# PROBLEM DESCRIPTION:
Output, exactly and in full, only the lines from the one containing "Instruction: Select the" to the last line of the data. Pictures should not appear.

# DATA FOR ANALYSIS:
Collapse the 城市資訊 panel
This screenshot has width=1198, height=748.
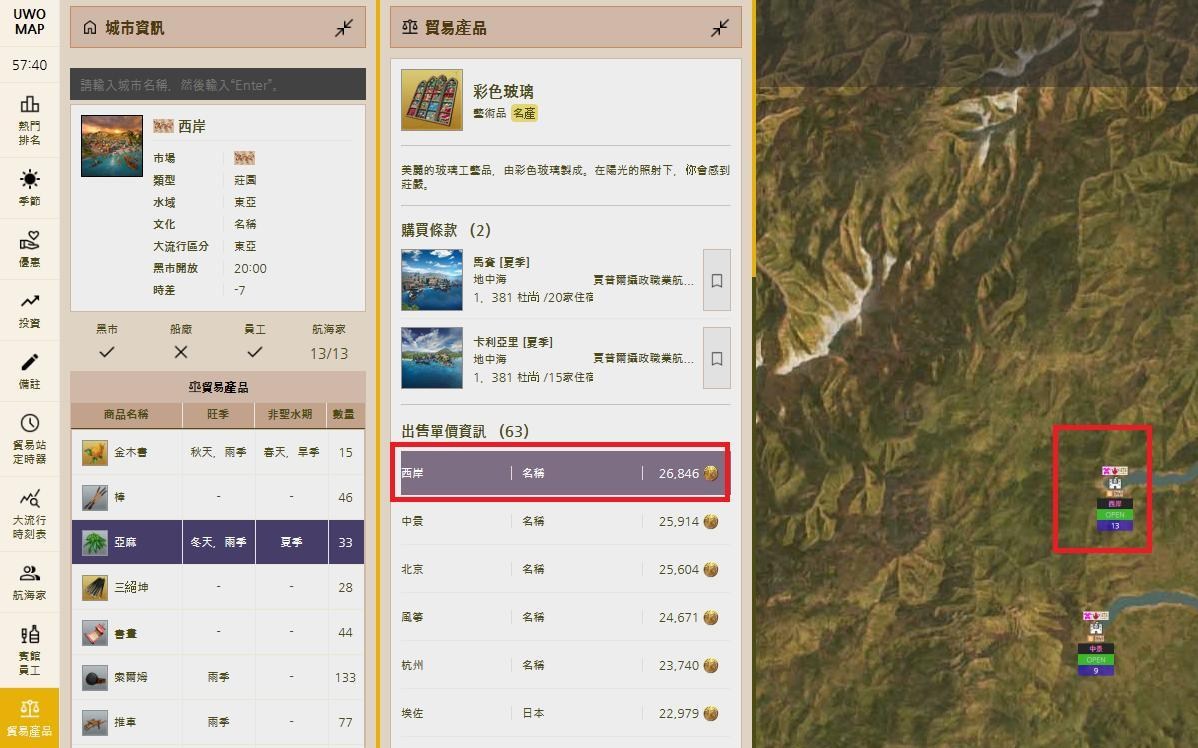[344, 27]
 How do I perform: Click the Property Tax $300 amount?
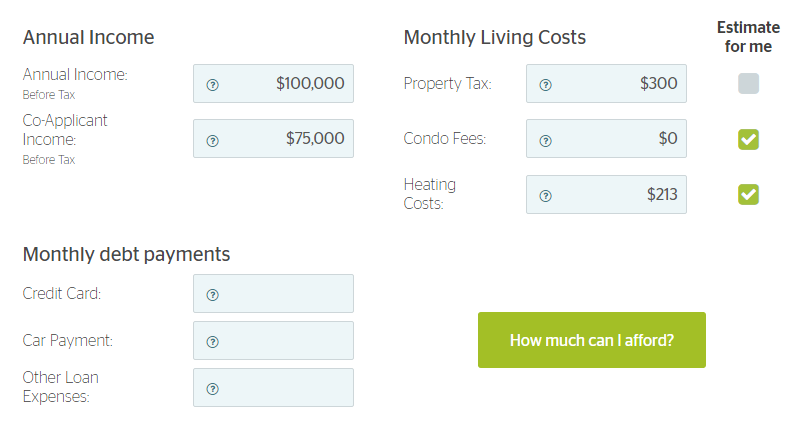(658, 83)
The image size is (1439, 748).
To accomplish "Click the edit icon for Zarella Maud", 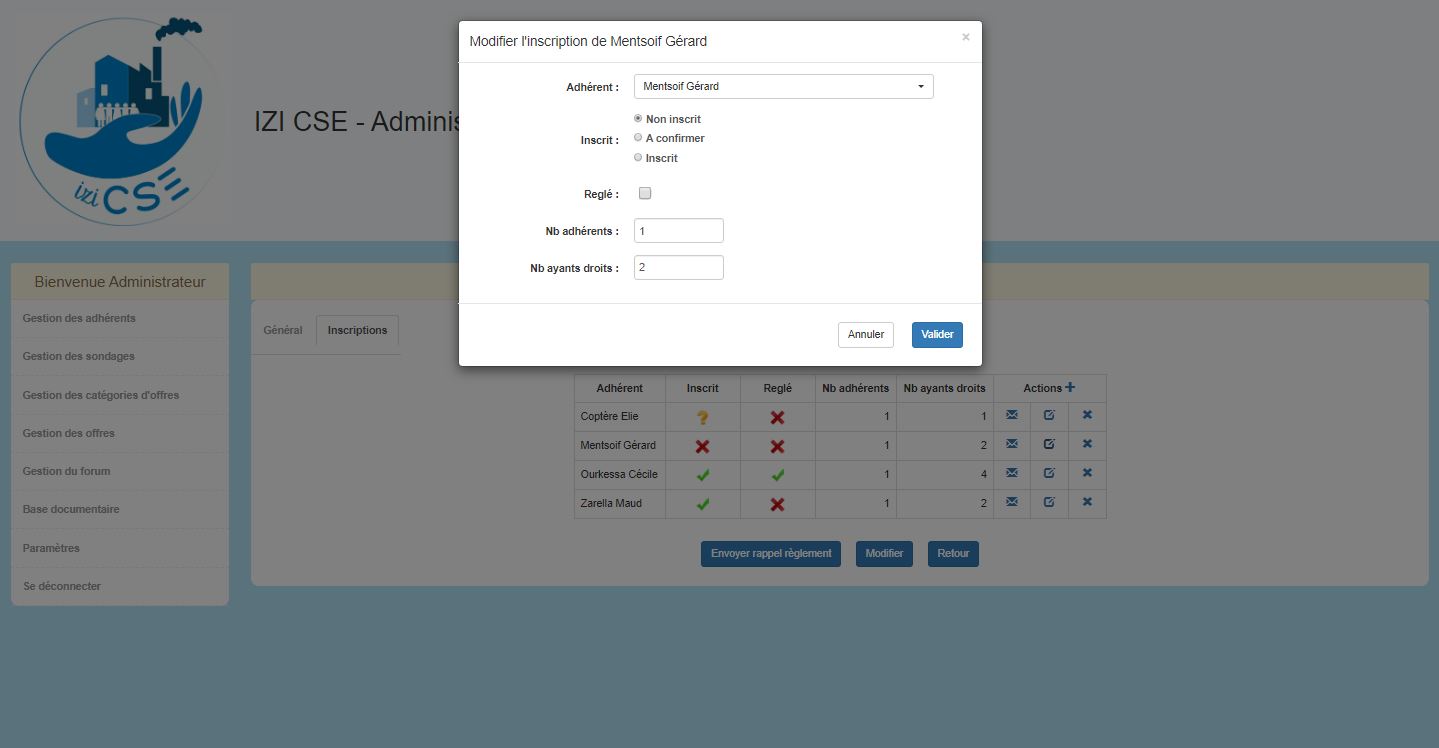I will click(1049, 502).

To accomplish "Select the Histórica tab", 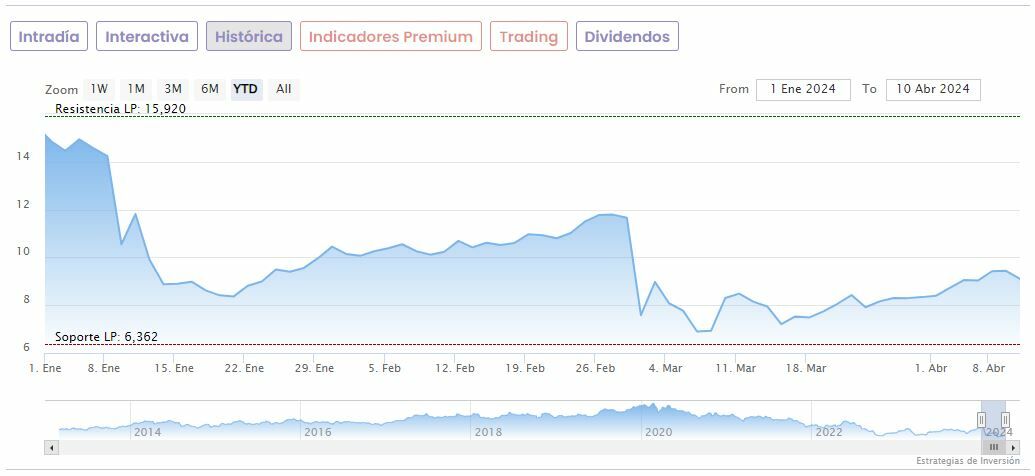I will pos(249,37).
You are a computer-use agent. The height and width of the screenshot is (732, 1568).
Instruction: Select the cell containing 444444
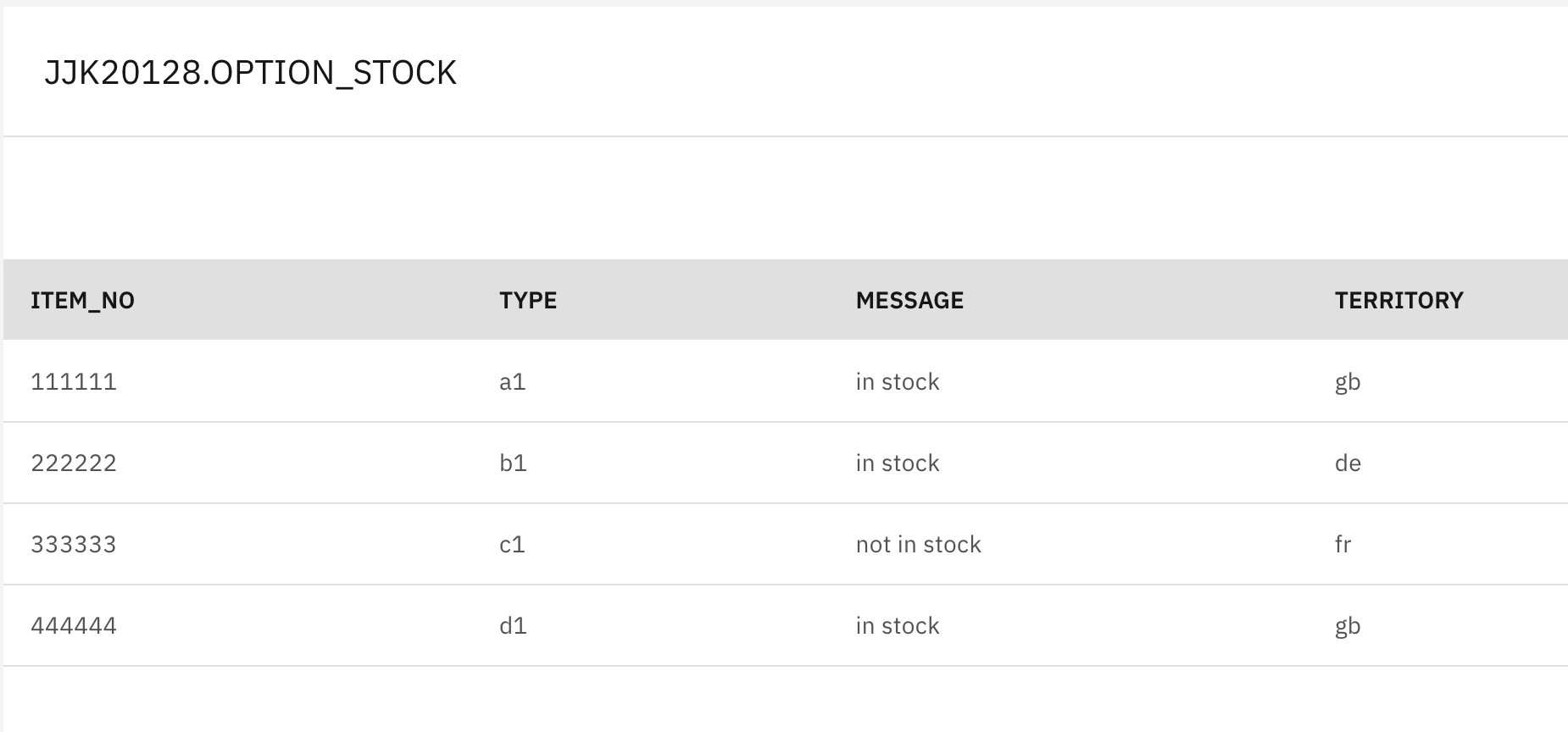[74, 626]
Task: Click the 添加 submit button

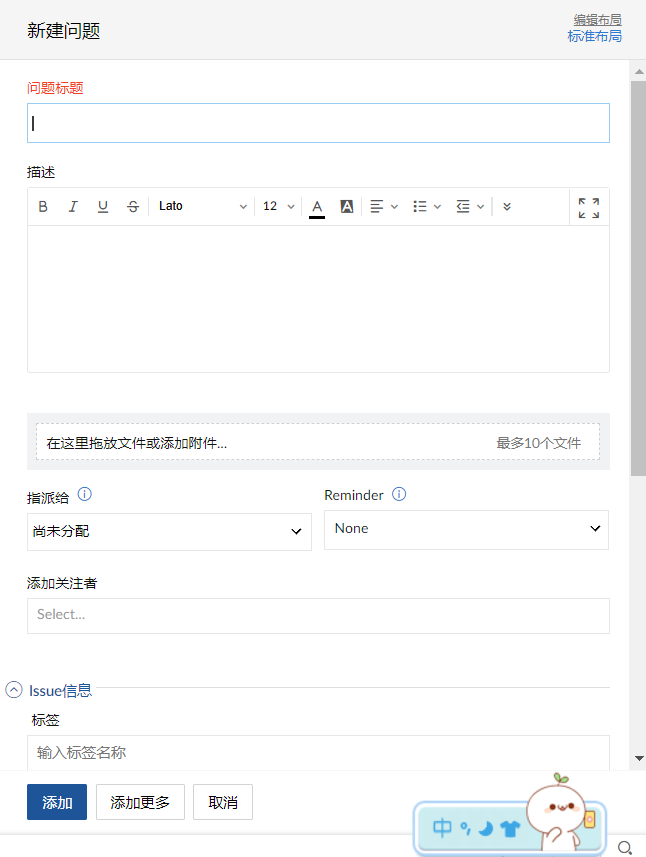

# ANSWER SPACE:
Instruction: Select the cell containing 444444
[74, 626]
Task: Click the 添加 submit button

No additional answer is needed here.